Мужицкие хозяйства рассыпаются в прах, а Остшень цветет и разрастается: здесь сила и право, а не там!
Остшеньские поля в крестьянских руках, остшеньские лошади в мужицких конюшнях… Нет, этого никогда не будет! Ведь он обеспечил себя со всех сторон: если после его смерти хоть частица остшеньских владений будет продана, то остальное все, решительно все пойдет на другие цели, будет отобрано, и тот, кто будет здесь хозяйничать после него, не будет иметь больше права ни на клочок земли, ни на колосок с остшеньских полей.

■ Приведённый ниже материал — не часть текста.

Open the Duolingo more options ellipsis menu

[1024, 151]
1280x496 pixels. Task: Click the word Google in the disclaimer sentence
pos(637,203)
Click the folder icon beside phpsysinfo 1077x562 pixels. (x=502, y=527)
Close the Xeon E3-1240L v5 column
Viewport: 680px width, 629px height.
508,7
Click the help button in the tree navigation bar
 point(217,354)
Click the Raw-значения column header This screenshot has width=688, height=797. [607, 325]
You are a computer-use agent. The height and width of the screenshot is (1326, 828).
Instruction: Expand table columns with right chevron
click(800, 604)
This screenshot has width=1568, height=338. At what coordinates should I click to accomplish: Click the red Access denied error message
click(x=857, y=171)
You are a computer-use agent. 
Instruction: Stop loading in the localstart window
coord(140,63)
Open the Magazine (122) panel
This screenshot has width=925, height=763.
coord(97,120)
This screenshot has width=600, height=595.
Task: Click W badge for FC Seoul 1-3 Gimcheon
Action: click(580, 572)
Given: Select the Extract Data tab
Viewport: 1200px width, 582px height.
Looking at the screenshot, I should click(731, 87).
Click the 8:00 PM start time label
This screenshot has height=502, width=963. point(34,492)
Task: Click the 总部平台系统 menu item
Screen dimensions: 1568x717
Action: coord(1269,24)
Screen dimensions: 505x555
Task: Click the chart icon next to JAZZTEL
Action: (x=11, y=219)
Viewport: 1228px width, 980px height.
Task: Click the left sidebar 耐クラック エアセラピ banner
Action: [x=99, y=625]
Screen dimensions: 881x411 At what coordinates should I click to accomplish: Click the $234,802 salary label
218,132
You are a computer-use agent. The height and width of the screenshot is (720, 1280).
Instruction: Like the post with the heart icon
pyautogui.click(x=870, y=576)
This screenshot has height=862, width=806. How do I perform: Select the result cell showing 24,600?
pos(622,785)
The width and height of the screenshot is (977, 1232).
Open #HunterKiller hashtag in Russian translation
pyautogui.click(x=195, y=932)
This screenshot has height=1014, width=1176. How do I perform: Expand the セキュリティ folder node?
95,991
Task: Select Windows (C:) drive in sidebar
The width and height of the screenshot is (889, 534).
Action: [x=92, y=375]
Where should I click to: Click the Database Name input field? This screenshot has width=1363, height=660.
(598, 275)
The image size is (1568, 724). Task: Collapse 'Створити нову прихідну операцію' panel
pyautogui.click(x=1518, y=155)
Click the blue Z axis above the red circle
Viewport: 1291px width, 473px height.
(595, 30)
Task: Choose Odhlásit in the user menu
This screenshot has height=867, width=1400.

— Не обрадуетесь вы, ничего вы не выиграете от моей смерти, — говорил он далеким деревням, Калинам, Бжегам и мацьковским избам. Этот ближайший к Остшеню Мацьков был как раз худшим из всех, самым ожесточенным, самым мстительным. Ох, как они там, наверно, ждут его смерти, как ждут разброда в имении, упадка, гибели Остшеня. Только не дождутся, нет.
Он присел к письменному столу и, насупив брови, принялся писать. Надо было, наконец, разрешить этот вопрос с Бугом; все это слишком долго тянется. Не хотят мацьковские мужики отдать проток — ладно! То, что он теперь придумал, ударит их больней, мучительней, научит уму-разуму.